Required work: Pick out every line in the records below that contains the word "Select", and copy each of those lines in full.

[Excerpt from a dataset]
════════════════

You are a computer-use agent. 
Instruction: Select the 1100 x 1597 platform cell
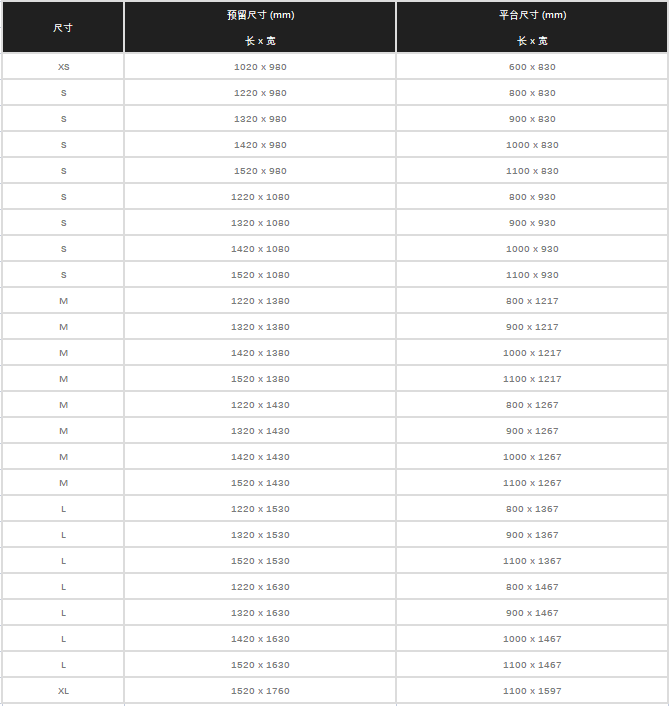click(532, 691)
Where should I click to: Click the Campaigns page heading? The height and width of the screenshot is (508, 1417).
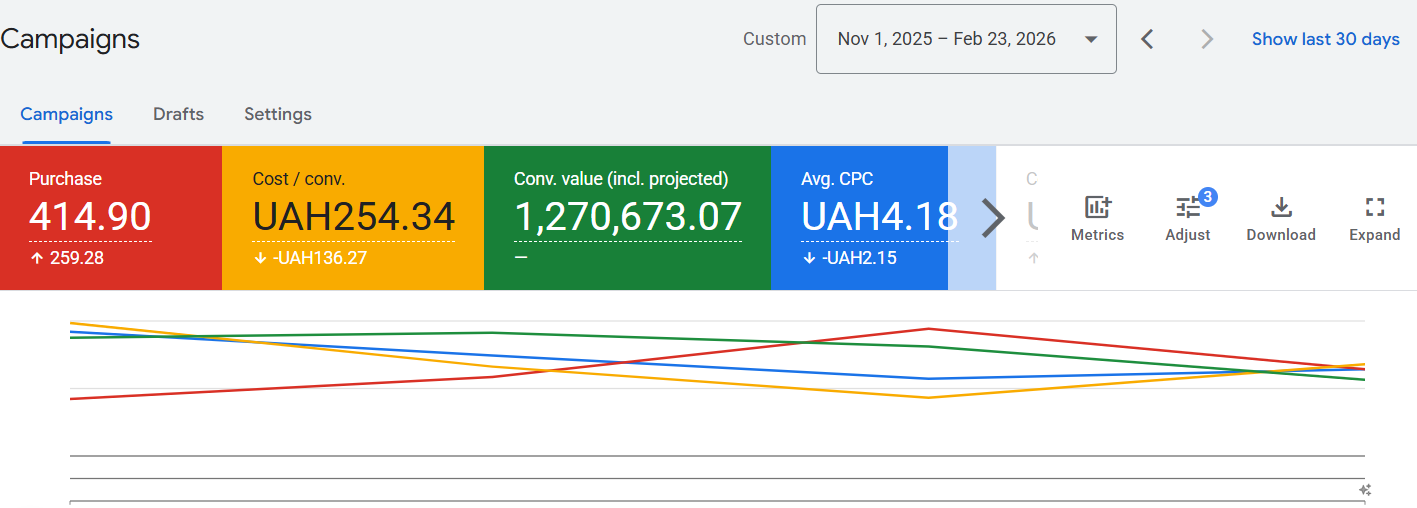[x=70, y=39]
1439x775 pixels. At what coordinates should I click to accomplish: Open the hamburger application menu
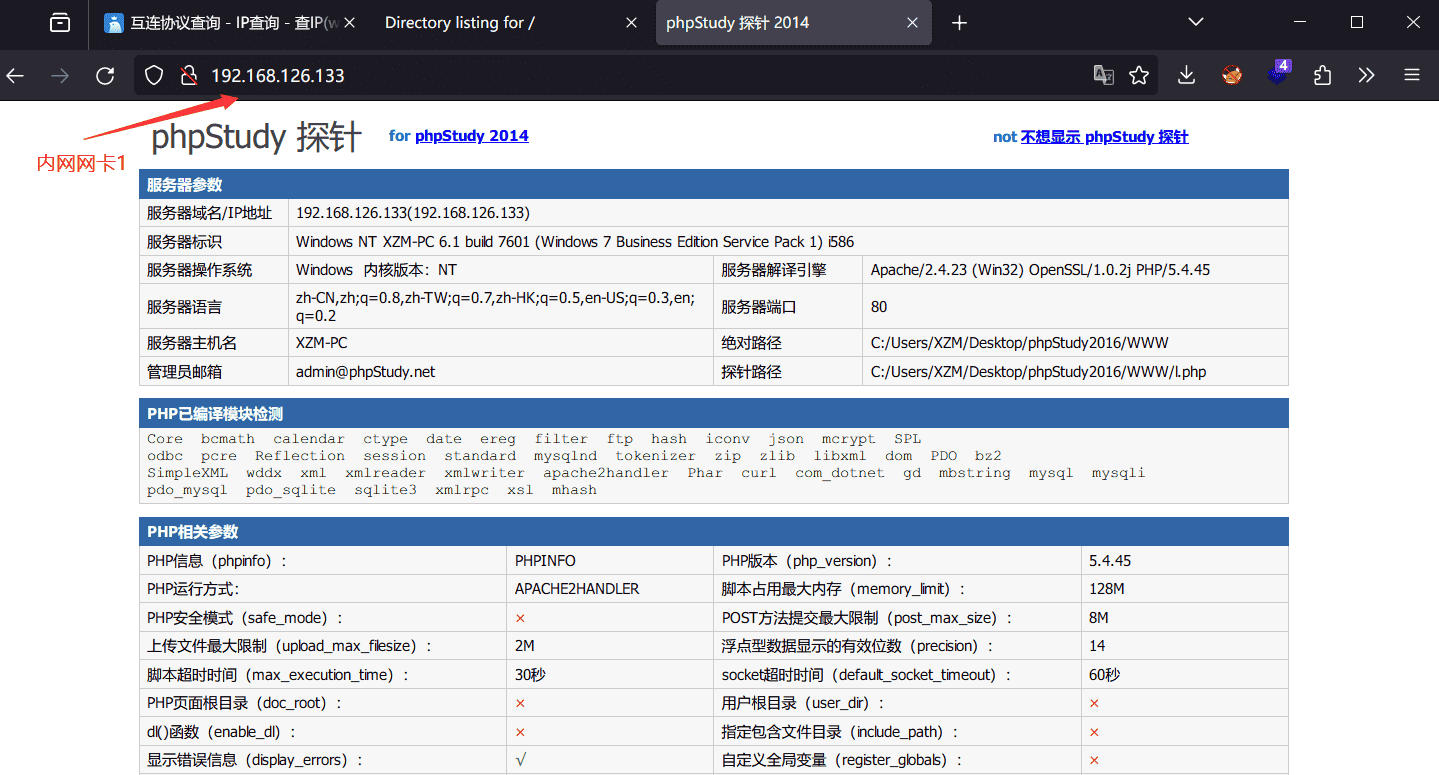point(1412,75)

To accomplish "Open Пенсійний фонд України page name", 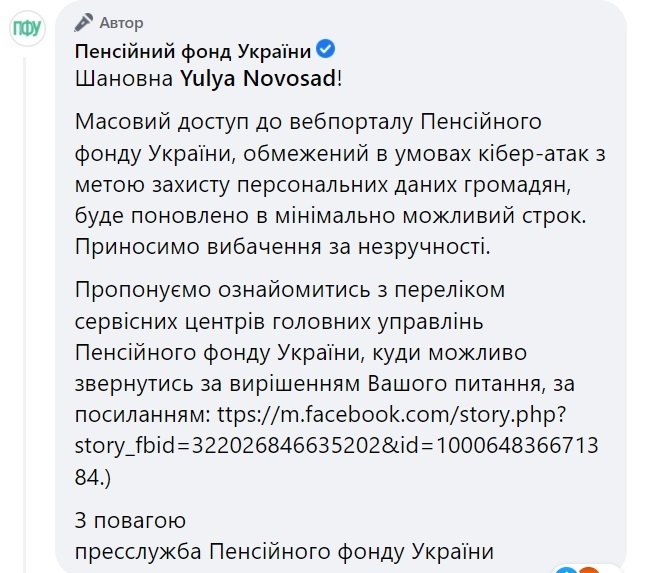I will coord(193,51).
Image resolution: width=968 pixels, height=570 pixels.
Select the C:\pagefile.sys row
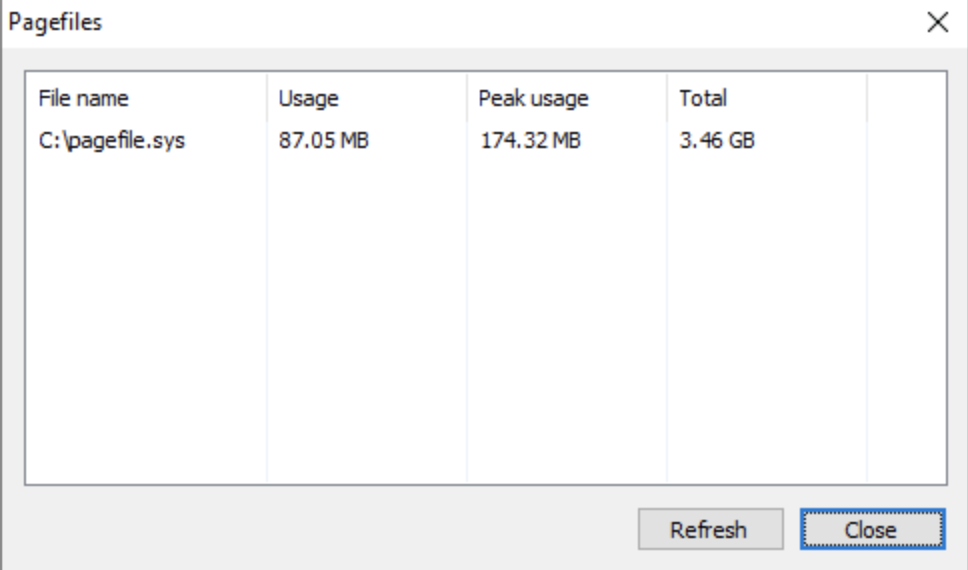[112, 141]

════════════════

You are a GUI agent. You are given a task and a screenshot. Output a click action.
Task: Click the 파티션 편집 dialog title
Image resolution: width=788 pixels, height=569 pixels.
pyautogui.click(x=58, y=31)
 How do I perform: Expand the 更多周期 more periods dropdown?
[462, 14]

════════════════

Exercise solution:
Instruction: Select the 1100 x 1597 platform cell
Select the C:\pagefile.sys row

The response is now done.